A label-free SPR biosensor for specific detection of TLR4 expression; introducing of 10-HDA as an antagonist.

Toll-like receptor 4 (TLR4) is actively involved in many health-related problems, including transplantation rejection and autoimmune diseases. Therefore, it is important to identify an antagonist to inhibit the TLR4-induced immune cell activation. In our previous study, 10-hydroxy-2-decanoic acid (10-HDA) was introduced as a potential antagonist for TLR4; however, possible interaction between 10-HDA and TLR4 needed to be detected.
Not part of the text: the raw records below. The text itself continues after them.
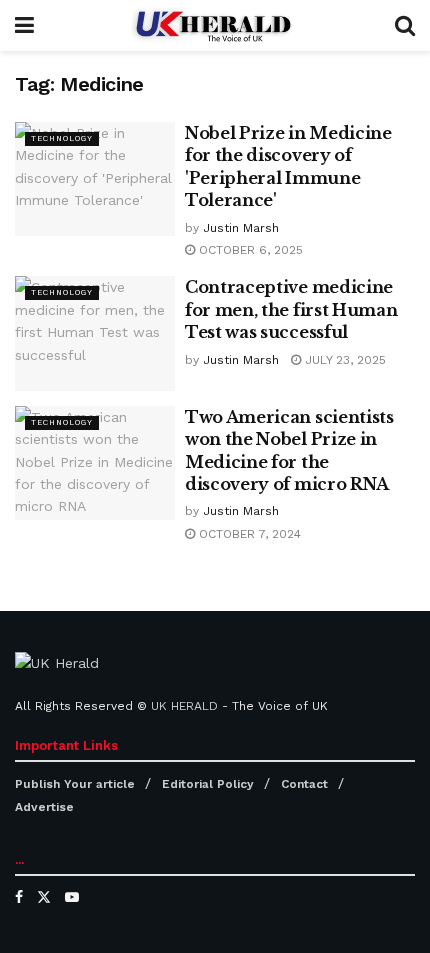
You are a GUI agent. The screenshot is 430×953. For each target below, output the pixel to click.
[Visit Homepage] (215, 25)
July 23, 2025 (343, 360)
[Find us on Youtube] (72, 897)
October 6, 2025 (249, 250)
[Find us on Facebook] (19, 897)
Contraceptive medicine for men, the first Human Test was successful (291, 309)
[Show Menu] (24, 25)
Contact (304, 784)
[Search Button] (405, 25)
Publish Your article (75, 784)
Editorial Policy (208, 784)
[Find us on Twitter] (44, 897)
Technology (62, 138)
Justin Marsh (241, 228)
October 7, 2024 (248, 534)
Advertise (44, 807)
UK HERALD (184, 706)
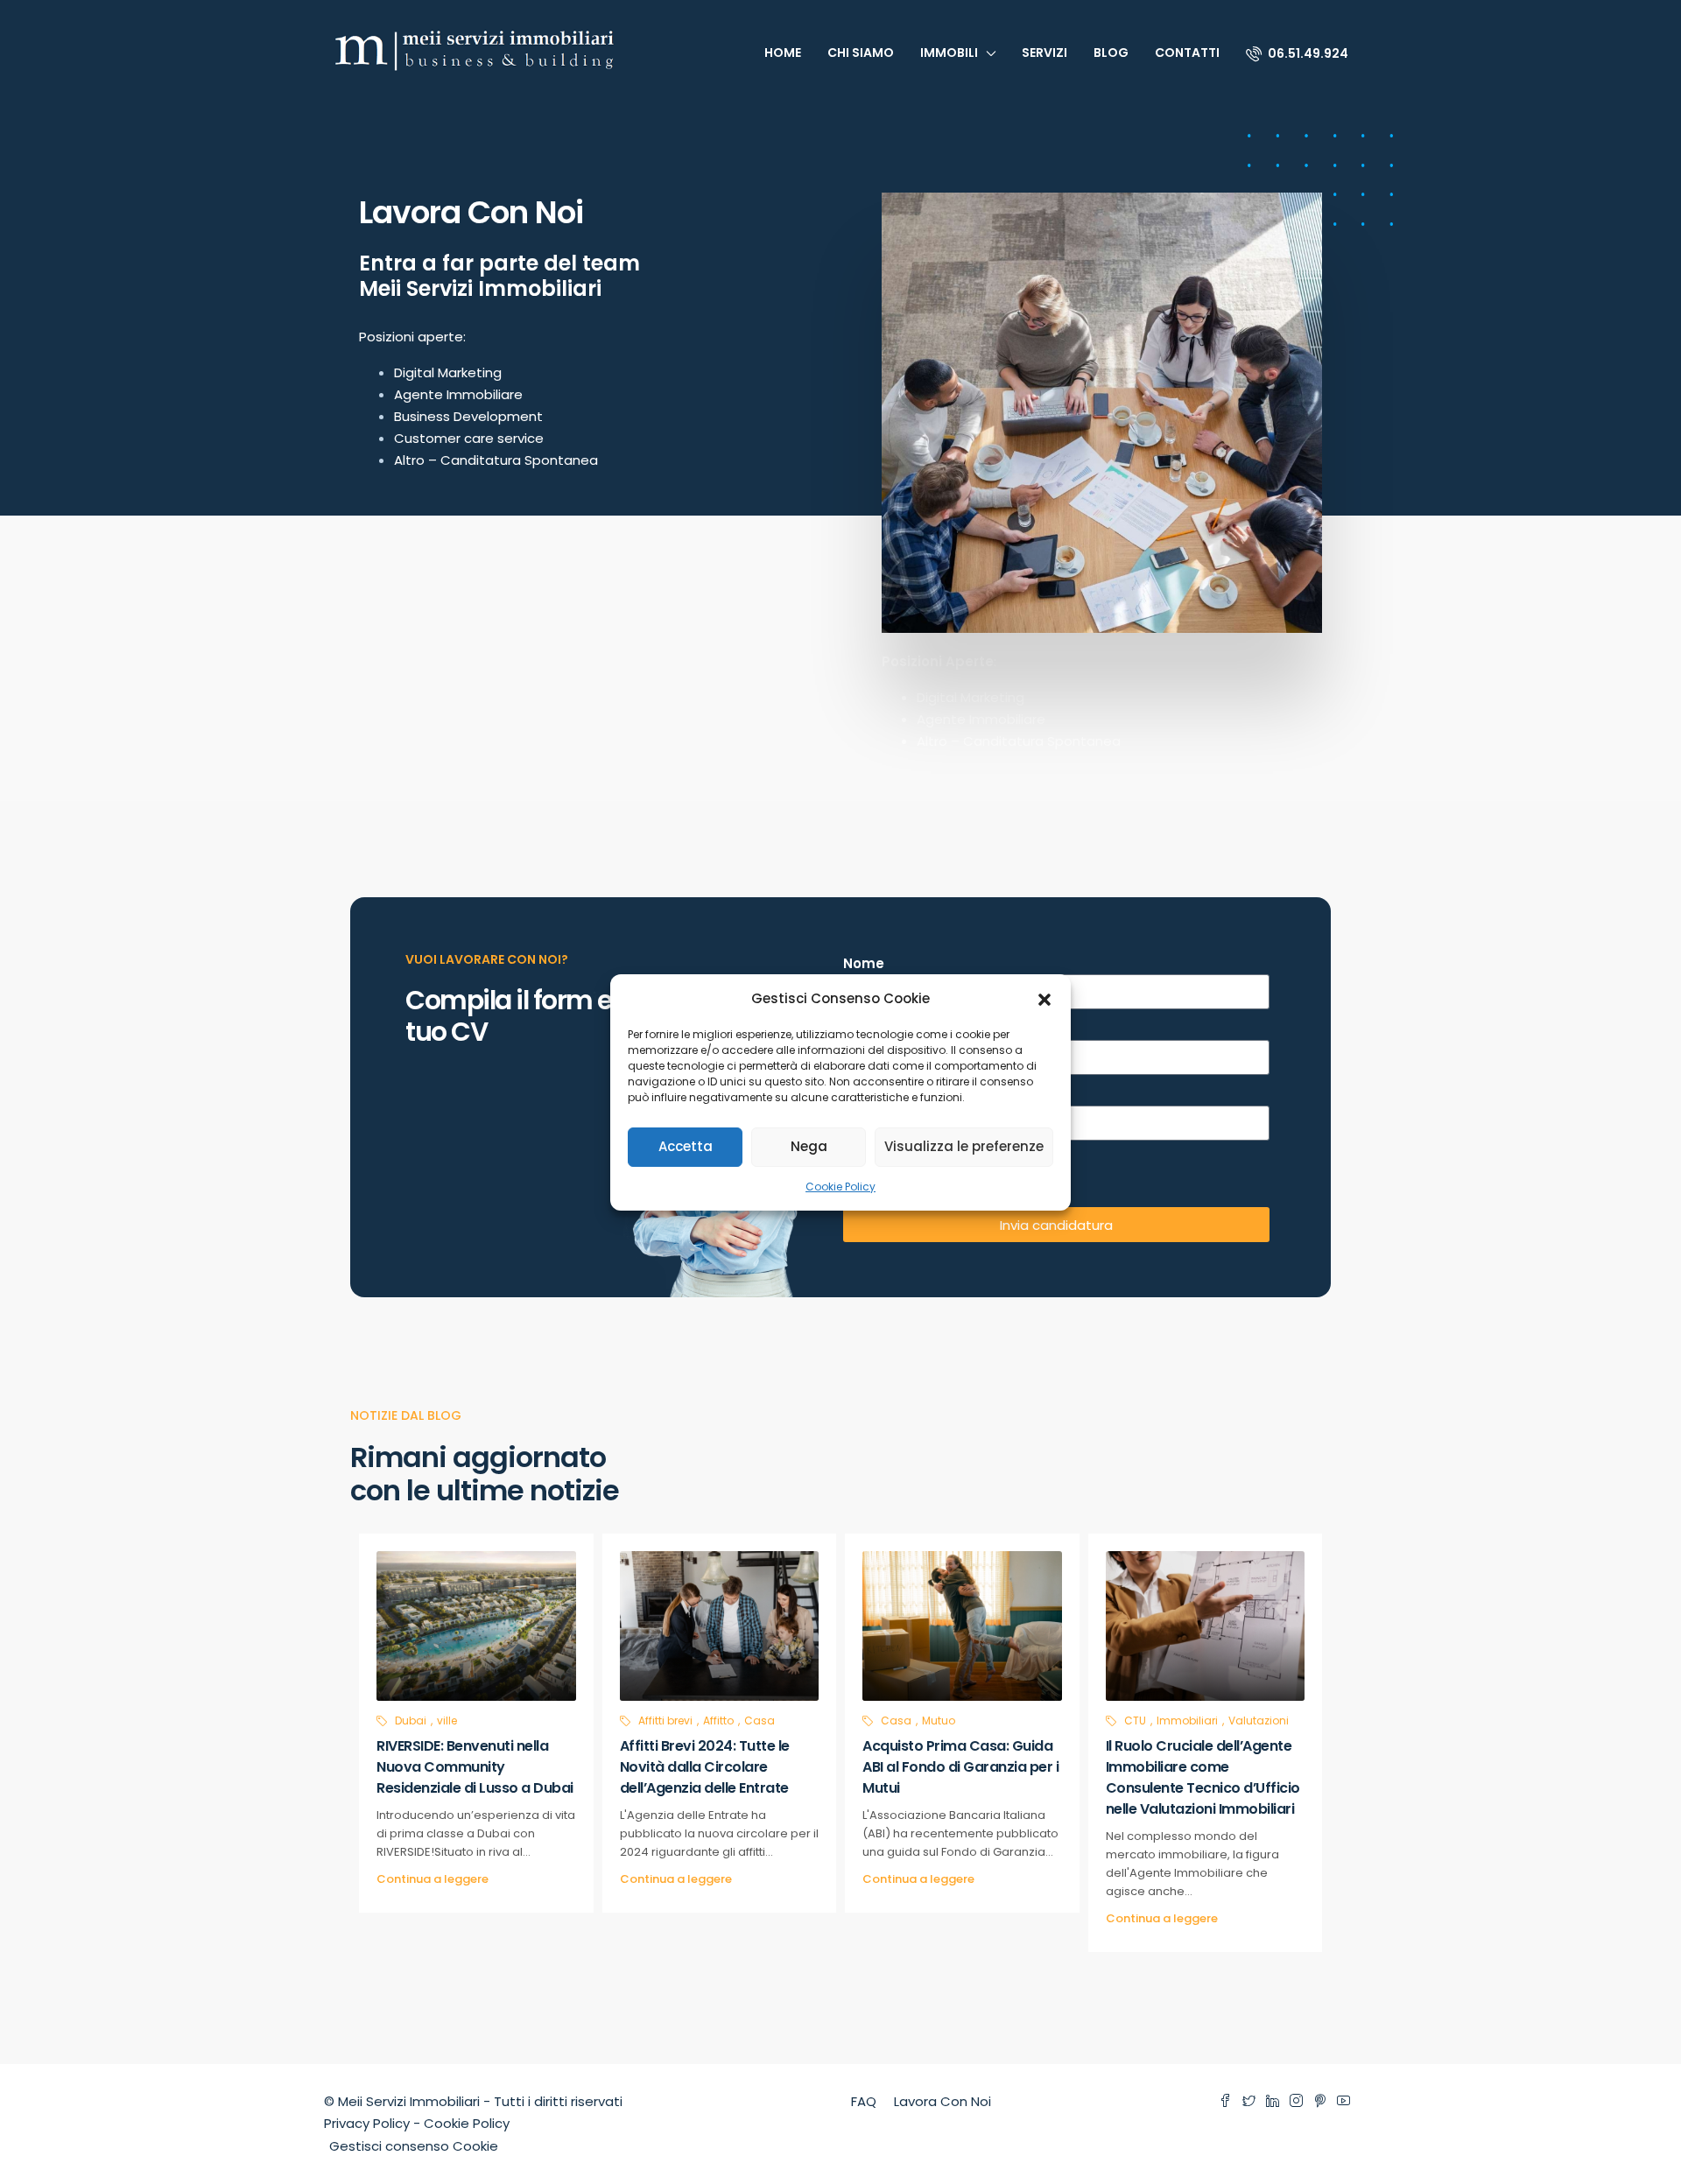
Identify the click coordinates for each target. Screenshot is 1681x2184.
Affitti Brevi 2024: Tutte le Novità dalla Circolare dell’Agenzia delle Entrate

Due to the ability of surface plasmon resonance (SPR) biosensor to confirm the specific interactions between receptors and ligands, a new configuration of SPR biosensor proposed to detect the possible interaction between 10-HDA and TLR4. Hence, 10-HDA was immobilized using the (3-aminopropyl) triethoxysilane (APTES) polymer as a crosslinking agent on the Ag-MgF surface. Besides, genetically modified HEK293T cells with high TLR4 expression were used to study the possible interaction between 10-HDA and TLR4. Surprisingly, the SPR angle was significantly reduced in the presence of HEK cells expressing TLR4, while HEK cells without TLR4 did not affect the SPR angle. So, the proposed SPR biosensor successfully detected the interaction betweenTLR4 and 10-HDA. The sensitivity and detection limit of the biosensor were achieved at 0.05 and 0.5 million cells expressing TLR4, respectively, with a two-fold dynamic range.